§ **Given problem**: Can you rewrite the items below with "thumbnail" replaced by "preview" and nothing else changed? Leave the pictures out of your version.

§ **Records for this task**:
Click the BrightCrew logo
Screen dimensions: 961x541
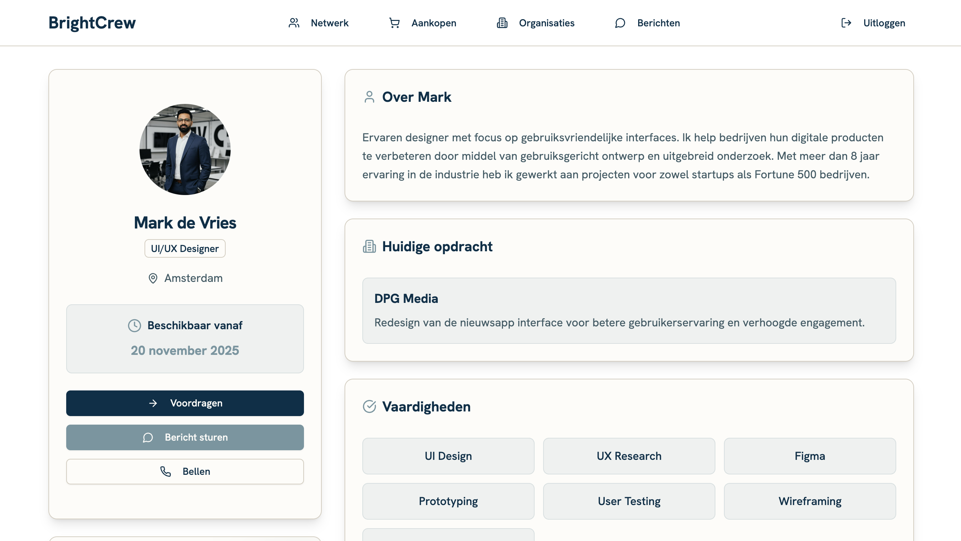pyautogui.click(x=92, y=23)
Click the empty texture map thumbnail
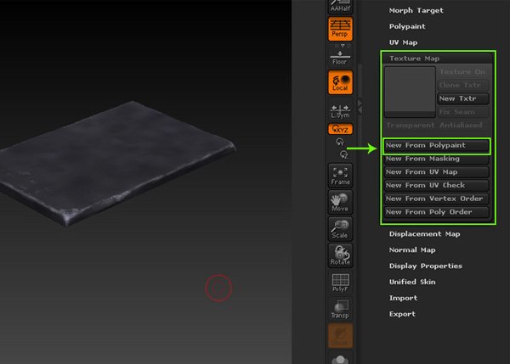The width and height of the screenshot is (510, 364). [409, 92]
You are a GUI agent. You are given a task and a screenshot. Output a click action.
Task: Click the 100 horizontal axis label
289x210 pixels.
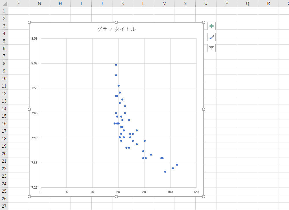coord(170,192)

§ **Response for this exercise**:
Click the BrightCrew logo
Screen dimensions: 961x541
pyautogui.click(x=92, y=23)
Click the empty texture map preview
The width and height of the screenshot is (510, 364). [409, 92]
You are a GUI agent. You are given a task and a screenshot. Output a click action.
Task: Click the 100 horizontal axis label
289x210 pixels.
coord(170,192)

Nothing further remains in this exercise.